La lungimiranza delle idee politiche di Berlinguer emerse inoltre nell’idea, già anticipata da Togliatti, che la democrazia italiana, che all’epoca esisteva da poco meno di trent’anni, fosse debole e fragile, e che fosse quindi necessaria un’unione dei tre grandi partiti popolari dell’Italia democratica – quello comunista, quello socialista e quello cattolico – per rappresentare la maggioranza del popolo italiano.
Si trattava di quello che venne poi definito “compromesso storico“: un tentativo di collaborazione con la Democrazia Cristiana per stabilizzare il paese, ancora scosso dalla notizia del colpo di stato in Chile per opera del generale Pinochet l’11 settembre ’73.
La prospettiva dell’eurocomunismo da una parte e del compromesso storico dall’altra, contribuirono ad un successo senza precedenti alle elezioni del 1976: il PCI ottenne il 34% e 12.6 milioni di elettori, contro il 38% della DC. Fu la percentuale più alta di sempre ottenuta dal Partito Comunista Italiano, e venne raggiunta da Berlinguer in soli quattro anni di leadership.
Voti in calo, poi la morte: una fine amara
Il governo formatosi dopo le elezioni del ’76 costò a Berlinguer e al suo partito un calo drastico di consensi. A capo del nuovo governo era infatti la DC, che aveva vinto le elezioni, sostenuta anche dal PC in una ossimorica “non sfiducia”.
Berlinguer venne quindi accusato di aver tradito i principi originari del compromesso storico e, complici gli atti terroristici delle Brigate Rosse tra cui il rapimento e l’uccisione di Aldo Moro nel 1978, i consensi iniziarono a calare, relegando il Partito nuovamente all’opposizione.

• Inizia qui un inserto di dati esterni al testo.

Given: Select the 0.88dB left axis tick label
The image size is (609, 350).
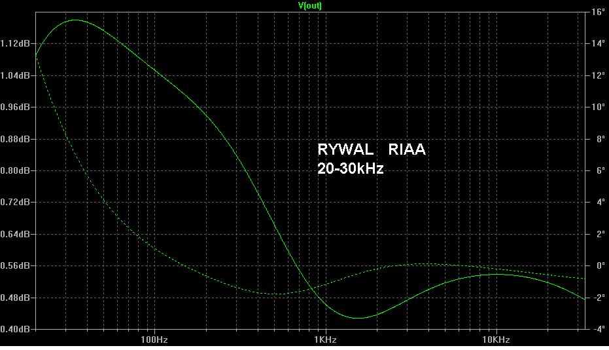Looking at the screenshot, I should pyautogui.click(x=15, y=139).
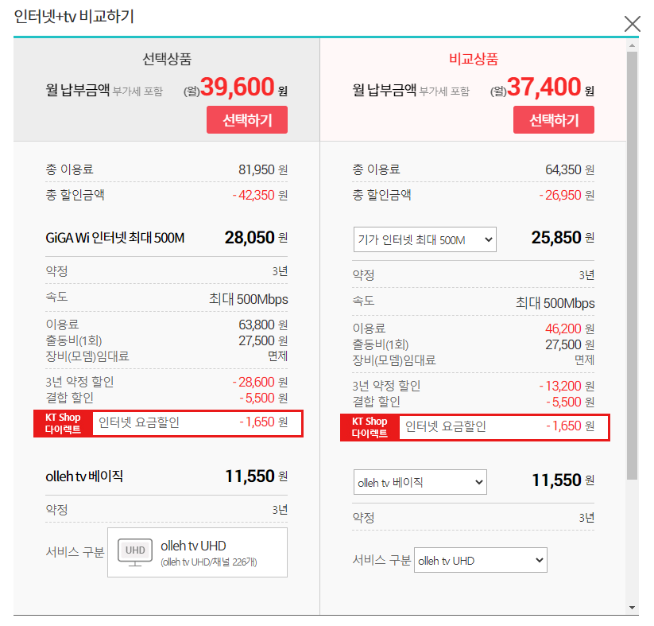Click 인터넷 요금할인 row in 비교상품 column
654x626 pixels.
[x=504, y=426]
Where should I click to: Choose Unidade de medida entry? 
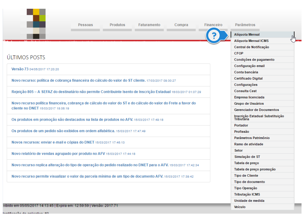249,201

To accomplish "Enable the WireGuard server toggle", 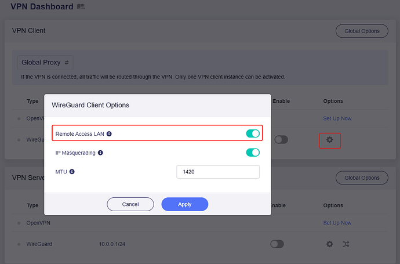I will point(277,244).
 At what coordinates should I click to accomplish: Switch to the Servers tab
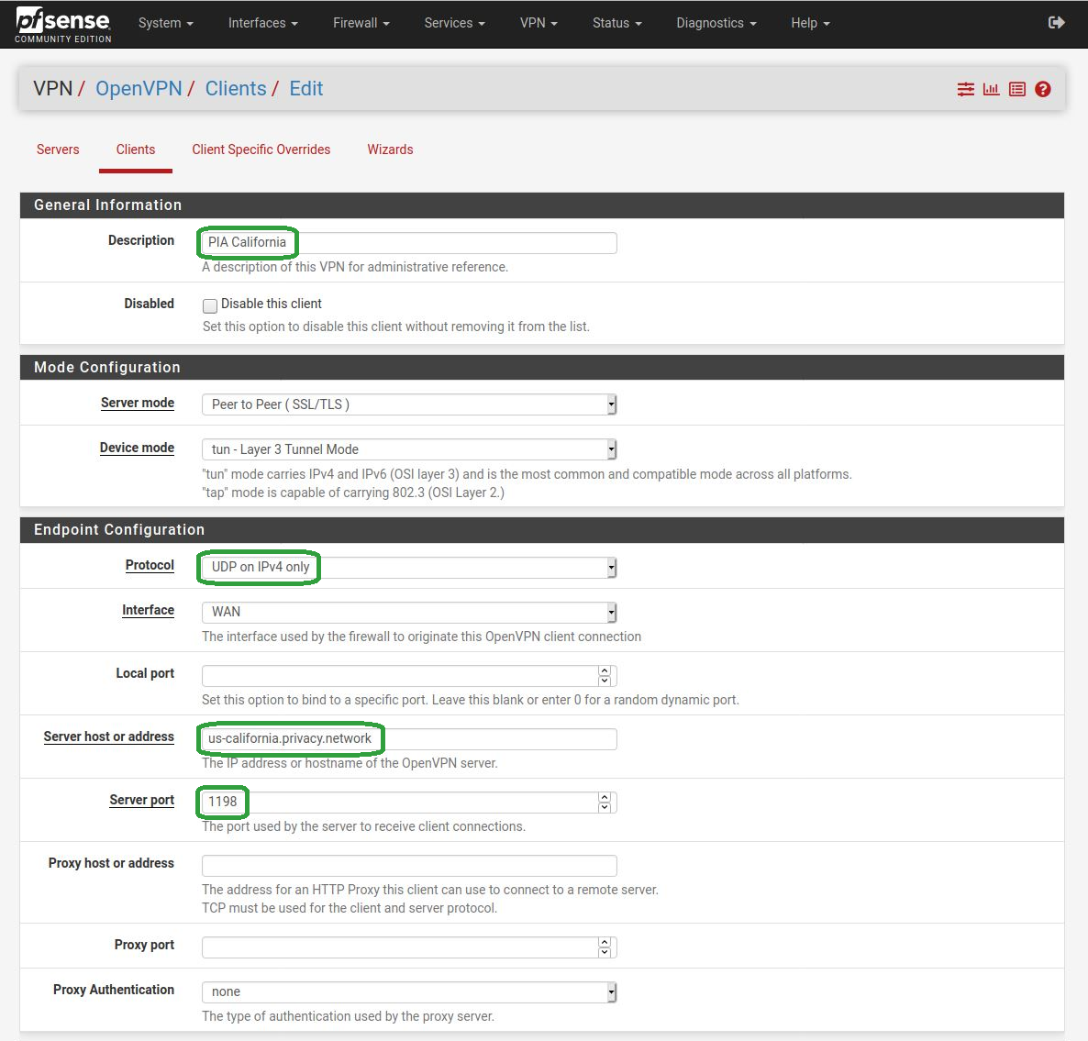[x=58, y=150]
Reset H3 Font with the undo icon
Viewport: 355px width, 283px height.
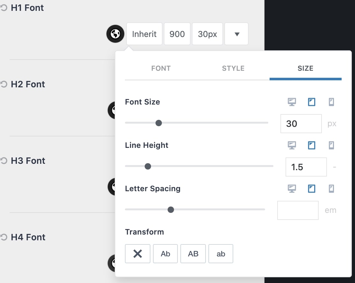pos(4,161)
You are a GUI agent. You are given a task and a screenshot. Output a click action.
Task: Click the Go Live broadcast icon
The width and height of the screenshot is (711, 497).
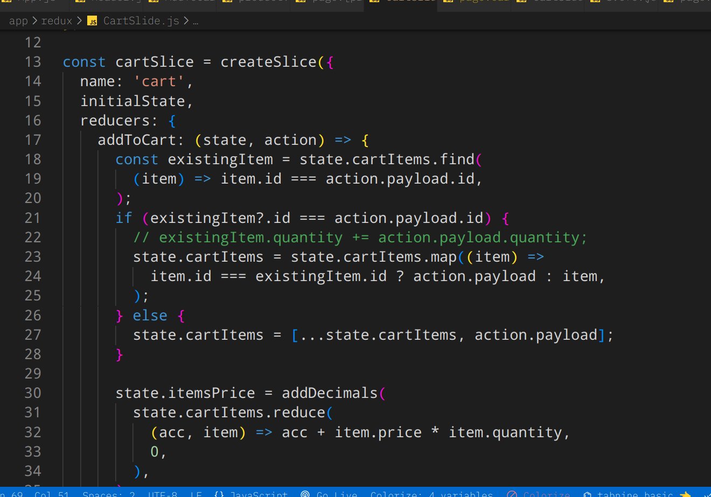point(305,494)
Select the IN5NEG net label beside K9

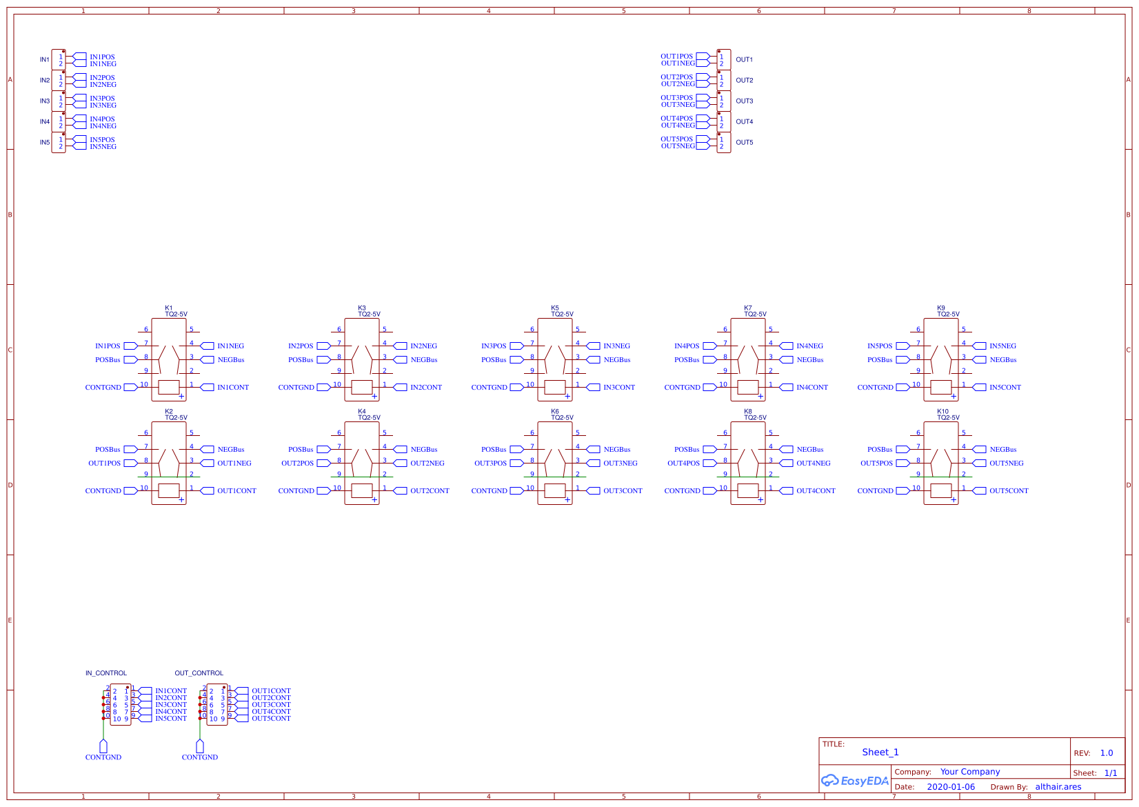[x=1002, y=346]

Nonostante i voti in calo, la voce di Berlinguer non si spense, e il leader continuò a denunciare la corruzione della classe dirigente italiana aprendo una “questione etica” riguardante il ruolo dei politici, e lamentando inoltre un’influenza smisurata dei partiti all’interno delle pubbliche istituzioni italiane.
Il 7 giugno 1984, durante un comizio in piazza a Padova in prossimità delle elezioni europee, Berlinguer fu colpito da ictus, e, dopo giorni di coma, lo colse la morte l’11 giugno.

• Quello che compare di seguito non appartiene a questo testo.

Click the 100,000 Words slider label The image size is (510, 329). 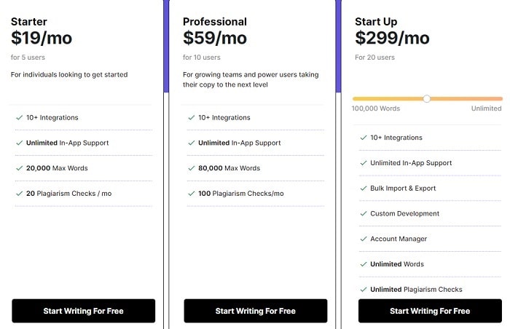pyautogui.click(x=376, y=108)
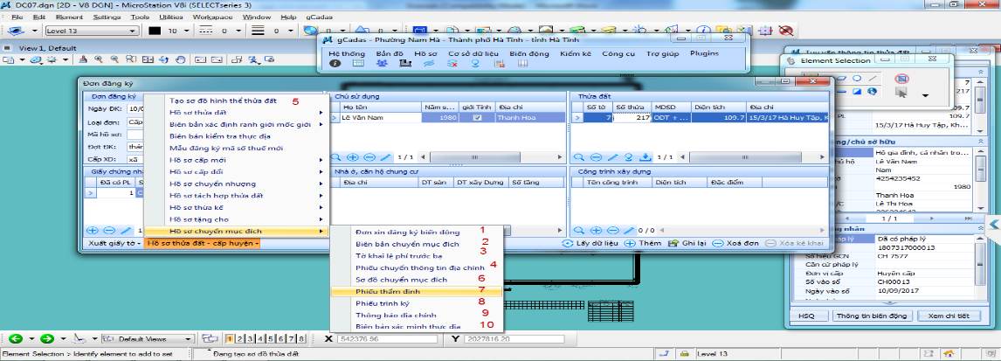1001x361 pixels.
Task: Open the Biến động menu in gCadas
Action: (529, 53)
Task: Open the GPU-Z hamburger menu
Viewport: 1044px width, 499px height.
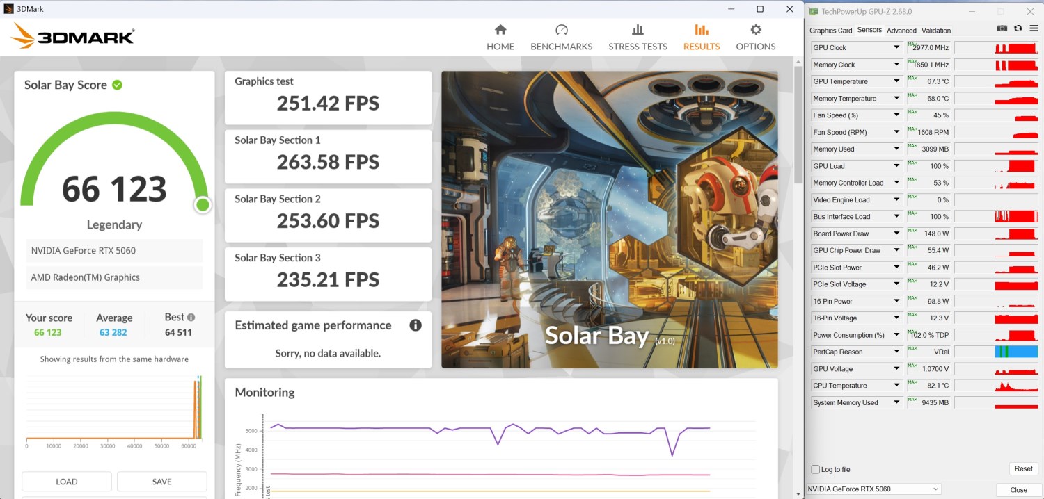Action: [x=1034, y=28]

Fu il lutto di un intero paese. La caotica Roma si era come ammutolita, di fronte alla perdita di un così grande uomo. In quei giorni Roberto Benigni disse che era “bruciato il firmamento”. Non si trattava, infatti, di una perdita meramente politica, ma personale, poiché ciascun cittadino aveva interiorizzato la sua figura come degna di fiducia e vicinanza umana, a prescindere dal credo politico.

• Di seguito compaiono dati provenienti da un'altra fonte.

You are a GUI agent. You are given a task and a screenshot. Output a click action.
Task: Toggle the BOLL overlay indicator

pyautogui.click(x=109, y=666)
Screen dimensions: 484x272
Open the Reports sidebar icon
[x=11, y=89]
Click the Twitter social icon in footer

Berlinguer, ti vogliamo bene
Tanti, negli anni, hanno ricordato Enrico Berlinguer attraverso canzoni (come le già citate di Venditti e Gaber), interviste, film. Particolarmente emblematica la pellicola diretta da Giuseppe Bertolucci a cui partecipò anche Benigni, Berlinguer ti voglio bene, che molto dice riguardo il profondo affetto che univa il leader sardo al popolo tutto.
Quest’anno, a 40 anni dalla sua scomparsa, la Fondazione Enrico Berlinguer sta promuovendo mostre e iniziative per commemorarlo in tutta Italia, da Roma, a Bologna, a Sassari. L’11 giugno verrà inaugurata, al Museo Civico di Bologna, la mostra “I luoghi e le parole di Enrico Berlinguer”.
Pochi giorni dopo la morte di Berlinguer, il 17 giugno, si sarebbero tenute le elezioni europee. Il Partito Comunista Italiano prese il 33.3% dei voti, divenendo, seppur solo per poco tempo, il primo partito in Italia per numero di voti, superando di qualche punto la Democrazia Cristiana.
Fu l’ultimo grande segno del serio impegno politico di Enrico Berlinguer, ed è proprio la devozione e la sacralità con cui egli portava avanti quell’impegno che dovrebbe farci da esempio e che invece oggi più che mai manca, guardando all’attuale classe politica italiana.
In fondo, alla luce di tutto, possiamo dirlo anche noi. Berlinguer, ti vogliamo bene.